[Screenshot grounding data]
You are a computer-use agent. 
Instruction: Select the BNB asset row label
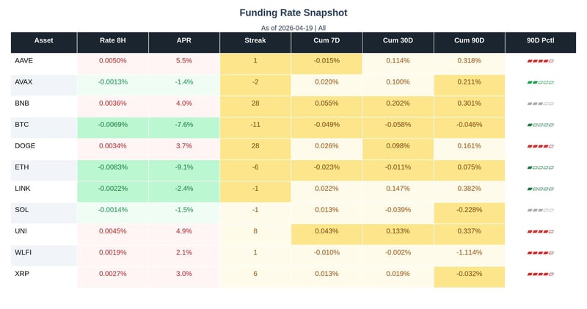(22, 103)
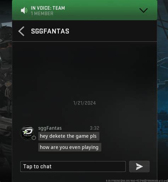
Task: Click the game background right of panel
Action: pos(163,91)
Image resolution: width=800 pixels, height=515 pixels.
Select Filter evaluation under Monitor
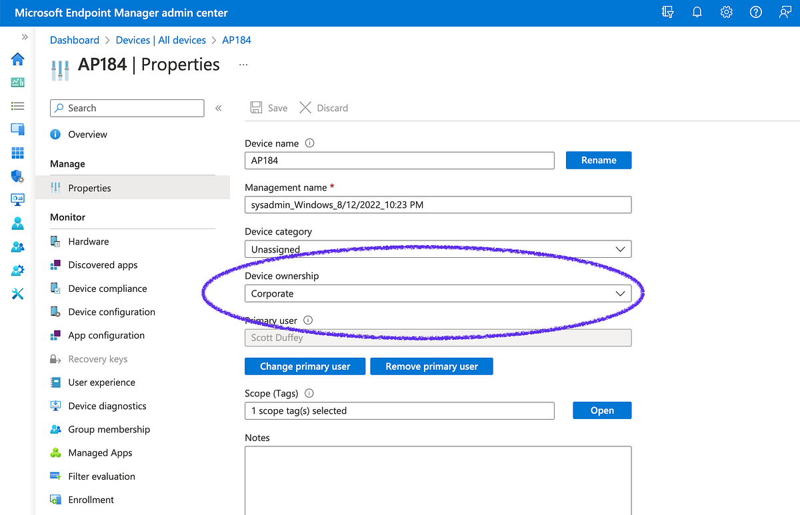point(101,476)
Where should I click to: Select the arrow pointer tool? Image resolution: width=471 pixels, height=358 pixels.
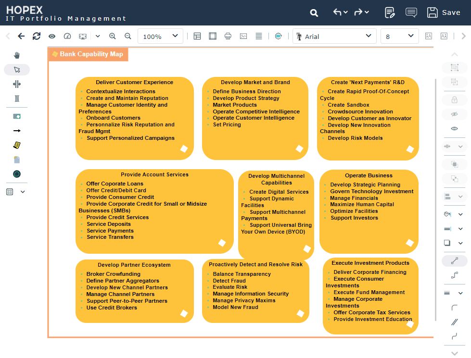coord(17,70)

> _DESCRIPTION OF THE TASK_: Nothing but the lines from the line containing "Select Filter evaluation under Monitor" through the last line of the records above should be written out, exactly and without the pictures.

> _RESPONSE BELOW_:
Select Filter evaluation under Monitor
point(101,476)
Where should I click to: Select the arrow pointer tool? Image resolution: width=471 pixels, height=358 pixels.
coord(17,70)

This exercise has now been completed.